I don't agree with verbal abuse, nor do I agree with any kind of disregard for women, or violence, AND I also don't agree with playing a middle school game of pushing someone back or better yet, slandering someone and trying to put them under because they made a mistake. It's a choice to apologize and he owes her that, agreed, but maybe at this point she should too... making a mistake of this degree shouldn't lead to pushing someone out of business when others have had quite a different experience.
My comments were meant to widen the scope and share my experience and my child's experience in this restaurant and I have that right?
It is obvious that the moderator of this blog is on this disgustings mans side. They will only post replies that suit they're taste. Boycott this place for sure. Stick that in your ear moderator!!
To the Anonymous commentor just above this comment, I've published comments on both sides of this issue. It's just getting old with the same comments over and over "Boycott", "Hurry, I'm going there tonight". It's old.
I just want to write about the meals I've had. Take those comments to Craigs List.
I think the food is very fresh and innovative at Baltazar's-cocktails are amazing; compared to our fine and over-abundant array of watered down bean slop and heaps of red over-cooked uncle ben rice with an endless side of bagged chips and old el paso-it's nice to find a mexican restaurant attempting to distinquish itself. Although Baltazar didn't come anywhere near the vicinity of decency or an ounce of sane customer service in the attempt to discourage children from overtaking his dining room...it's an educated parental diner's responsibility to distinguish red robin from cafe rosemary. I have a kid, I owned a restaurant, and having loved both I am a firm believer in enjoying a meal on the more gastronomically focused side of the fence without a plethora of cackling, unattended kids whose parents really and truly believe that you are as entranced with their darlings as they are- is also a right. no-kid/no-smoking section or just common sense on where you dine with children? and please for the sake of your waiter-you could never have tipped them well enough ever to pick up slobbery saltines
Regardless of the fine details...the fact is he runs a food establishment so he is in the service industry.

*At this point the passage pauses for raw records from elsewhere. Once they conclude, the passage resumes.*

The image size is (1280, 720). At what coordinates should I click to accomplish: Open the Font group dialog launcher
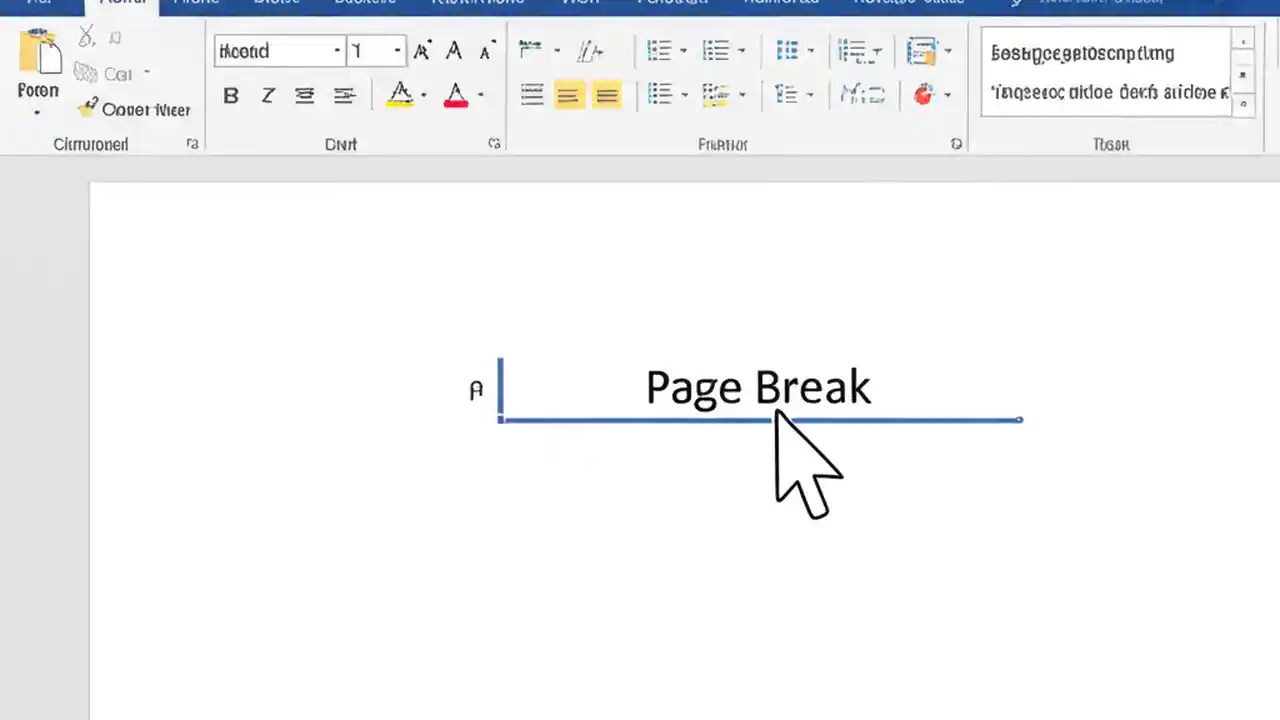(x=494, y=144)
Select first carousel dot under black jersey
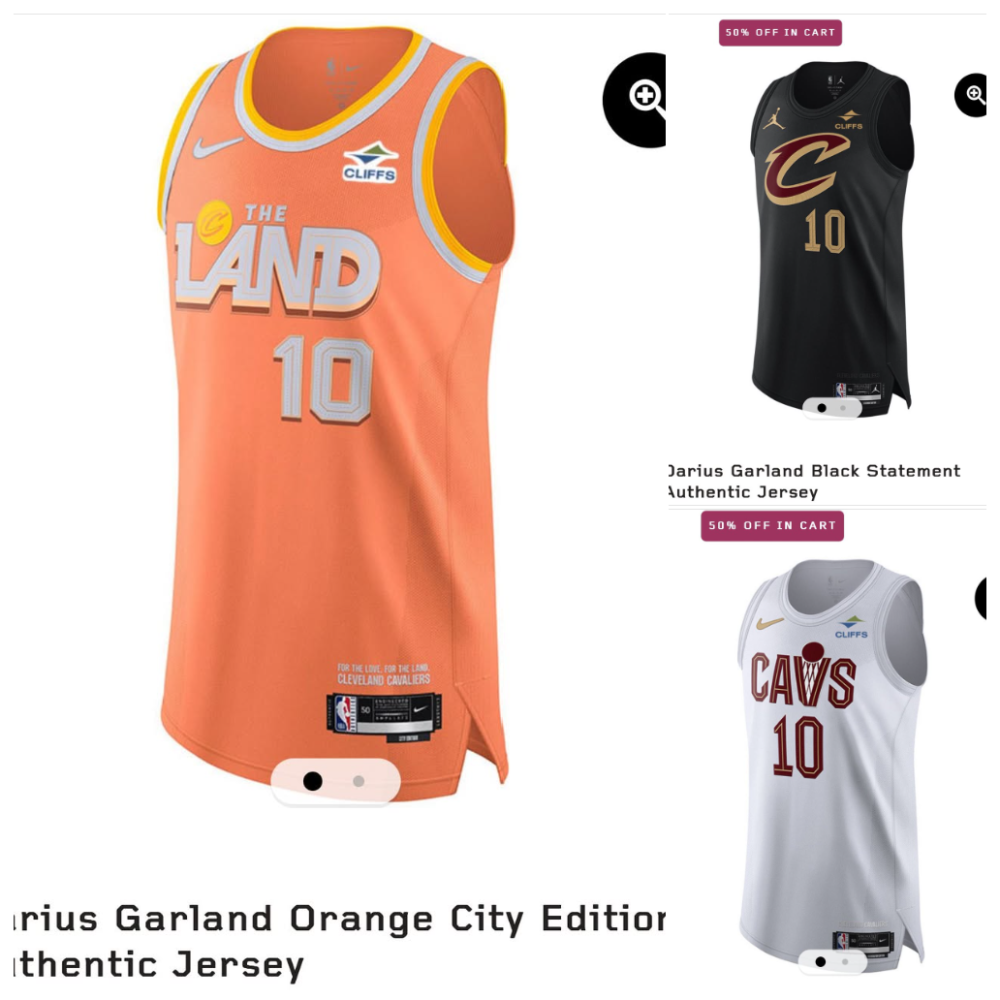This screenshot has height=1000, width=1000. [x=821, y=408]
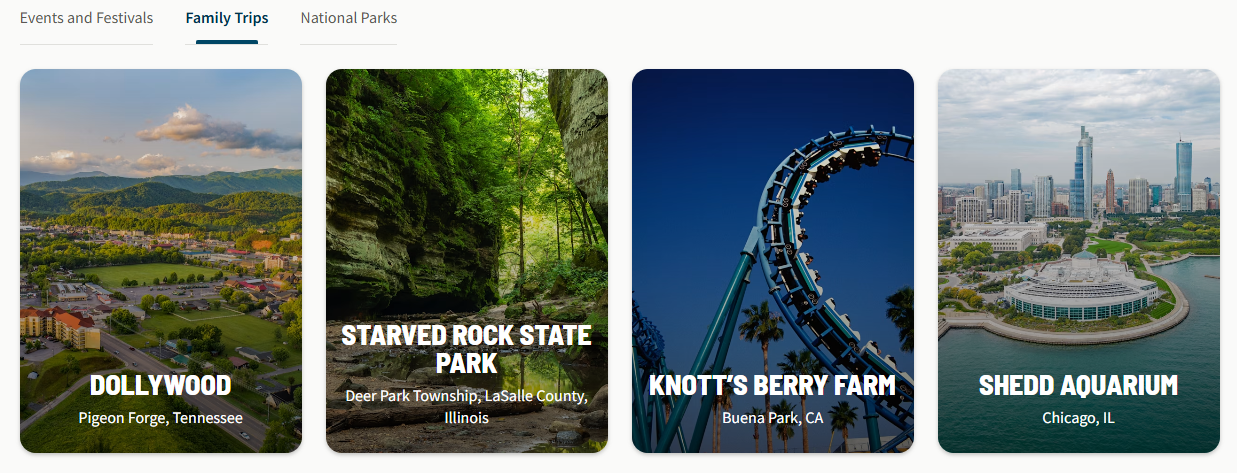Open the Starved Rock State Park card
The height and width of the screenshot is (473, 1237).
pyautogui.click(x=467, y=261)
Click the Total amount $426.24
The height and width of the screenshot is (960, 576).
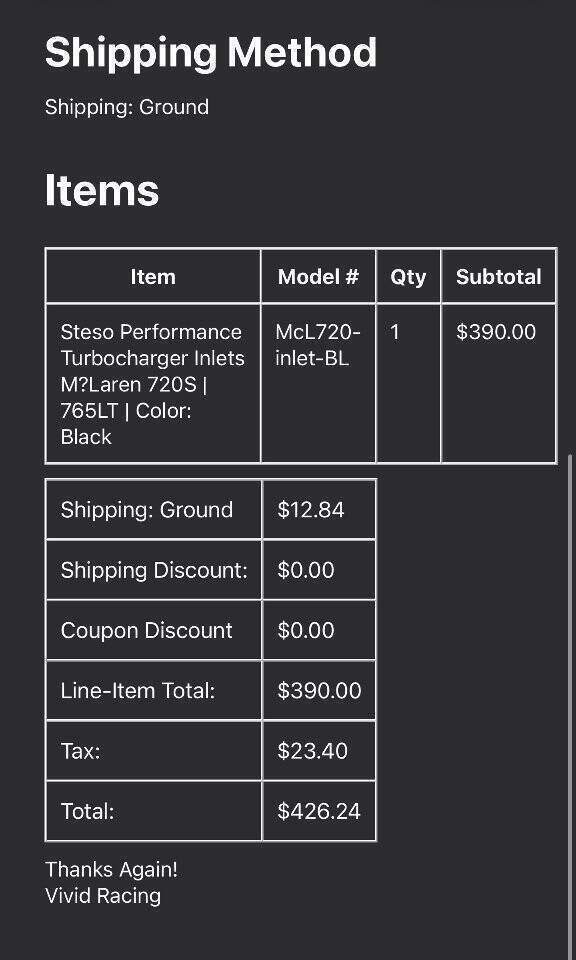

ANY customer should be treated with at least some respect. If he is worried about losing business then he should learn the old saying..."The customer is always right". He owes all parents an apology and needs to advertize the fact that he doesn't want any child "ruining" his resteraunt.
I love Bend and the usual "family oriented" attitude of most businesses, but what in the world makes all of you people think that EVERY business should cater to a family environment. I for one and happy to know that I can go out to eat at a restaurant that has only adults in attendance. I love children, but I sure don't need to be involved with them in EVERY aspect of my life. Baltazars has every right to make their restuarant for adults only. I have eaten there many times and I have imagine that the reaction that has been written about so many times, must surely have been provoked to the point where he felt he had no choice. It was a poor choice, but one he is entitled to. Most of you commenting must have never owned your own business before and HOW DARE you think it should be so easy to put a family man out of business because you don't like the way he manages his own business. He is not hurting anyone. If you don't like his rules, then DON'T GO THERE. It's really that simple. Grow up and stop pushing your "kids" on everyone with no regard for how they feel about it. You are practicing "reverse" discrimination by insisting that your children be welcomed everywhere. Like I said before GROW UP!